## Entries provided
────
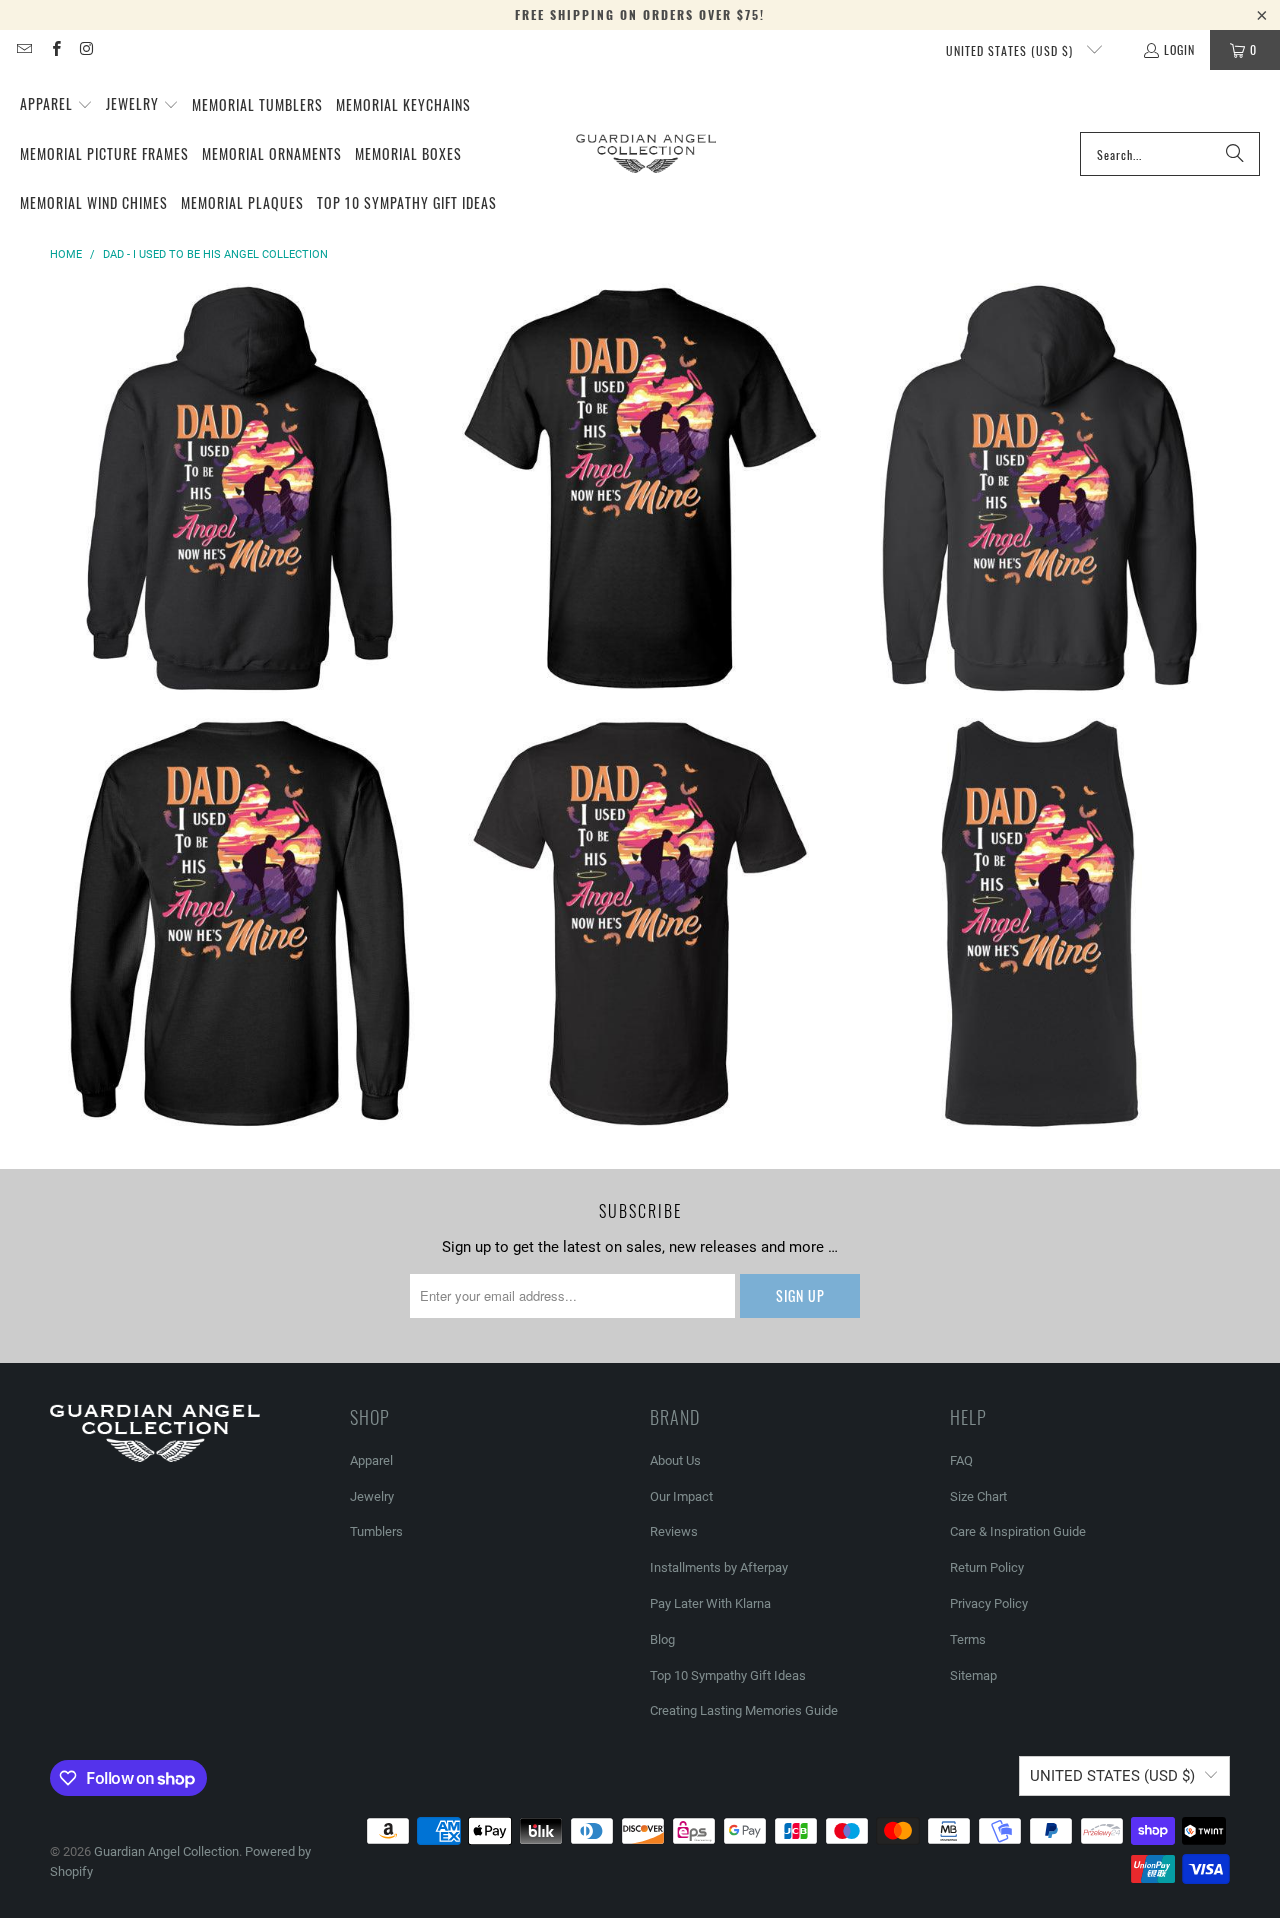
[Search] (1235, 154)
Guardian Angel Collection (166, 1851)
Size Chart (978, 1496)
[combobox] (1170, 154)
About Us (675, 1460)
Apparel (371, 1460)
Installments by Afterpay (719, 1567)
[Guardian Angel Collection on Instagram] (86, 49)
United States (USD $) (1011, 50)
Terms (968, 1639)
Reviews (674, 1531)
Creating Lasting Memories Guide (744, 1710)
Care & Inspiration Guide (1018, 1531)
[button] (56, 105)
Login (1179, 49)
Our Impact (681, 1496)
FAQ (961, 1460)
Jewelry (372, 1496)
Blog (662, 1639)
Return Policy (987, 1567)
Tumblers (376, 1531)
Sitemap (973, 1675)
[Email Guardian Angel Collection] (23, 49)
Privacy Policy (989, 1603)
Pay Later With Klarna (710, 1603)
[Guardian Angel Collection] (646, 153)
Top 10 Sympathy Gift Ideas (728, 1675)
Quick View (240, 559)
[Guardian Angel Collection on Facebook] (54, 49)
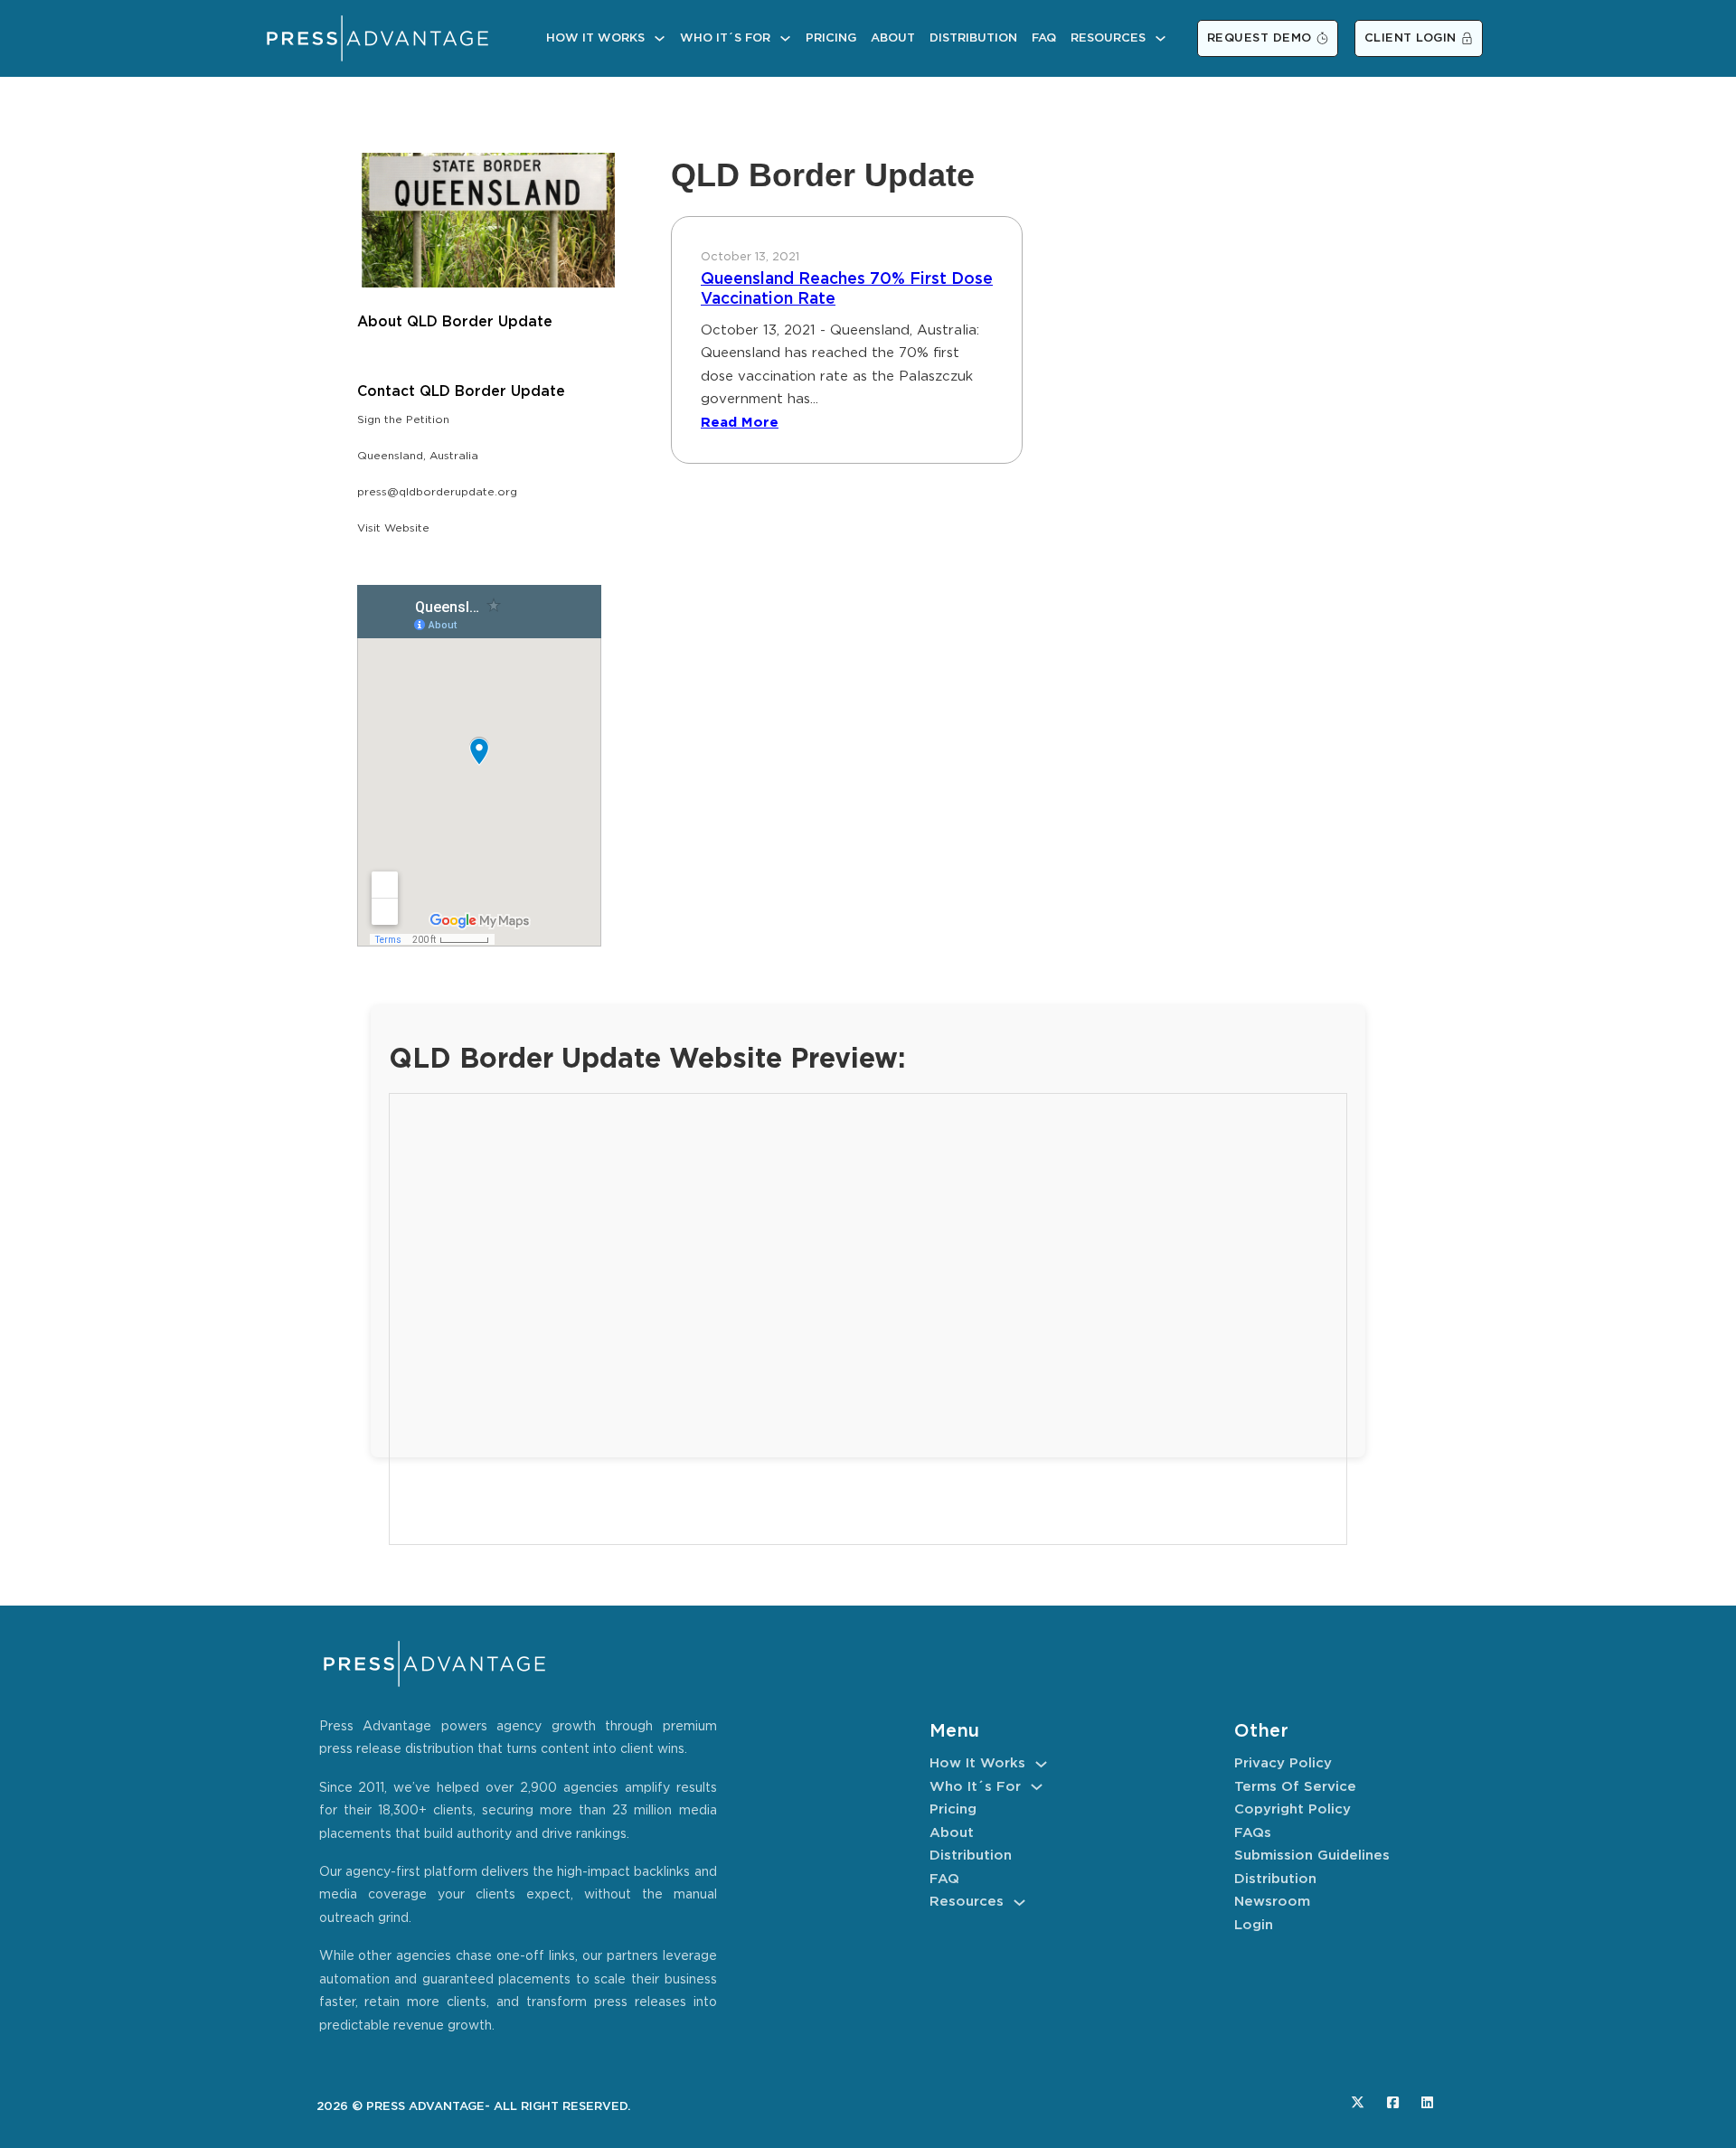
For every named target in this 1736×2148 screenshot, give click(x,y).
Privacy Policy (1283, 1763)
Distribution (973, 38)
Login (1253, 1925)
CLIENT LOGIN (1410, 38)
────
## Problem
Repeat the material above precisely as it appears, omitting the images it contains.

## Written answer
[Search] (1235, 154)
Guardian Angel Collection (166, 1851)
Size Chart (978, 1496)
[combobox] (1170, 154)
About Us (675, 1460)
Apparel (371, 1460)
Installments by Afterpay (719, 1567)
[Guardian Angel Collection on Instagram] (86, 49)
United States (USD $) (1011, 50)
Terms (968, 1639)
Reviews (674, 1531)
Creating Lasting Memories Guide (744, 1710)
Care & Inspiration Guide (1018, 1531)
[button] (56, 105)
Login (1179, 49)
Our Impact (681, 1496)
FAQ (961, 1460)
Jewelry (372, 1496)
Blog (662, 1639)
Return Policy (987, 1567)
Tumblers (376, 1531)
Sitemap (973, 1675)
[Email Guardian Angel Collection] (23, 49)
Privacy Policy (989, 1603)
Pay Later With Klarna (710, 1603)
[Guardian Angel Collection] (646, 153)
Top 10 Sympathy Gift Ideas (728, 1675)
Quick View (240, 559)
[Guardian Angel Collection on Facebook] (54, 49)
For every named target in this 1736×2148 screenshot, give click(x,y).
Privacy Policy (1283, 1763)
Distribution (973, 38)
Login (1253, 1925)
CLIENT LOGIN (1410, 38)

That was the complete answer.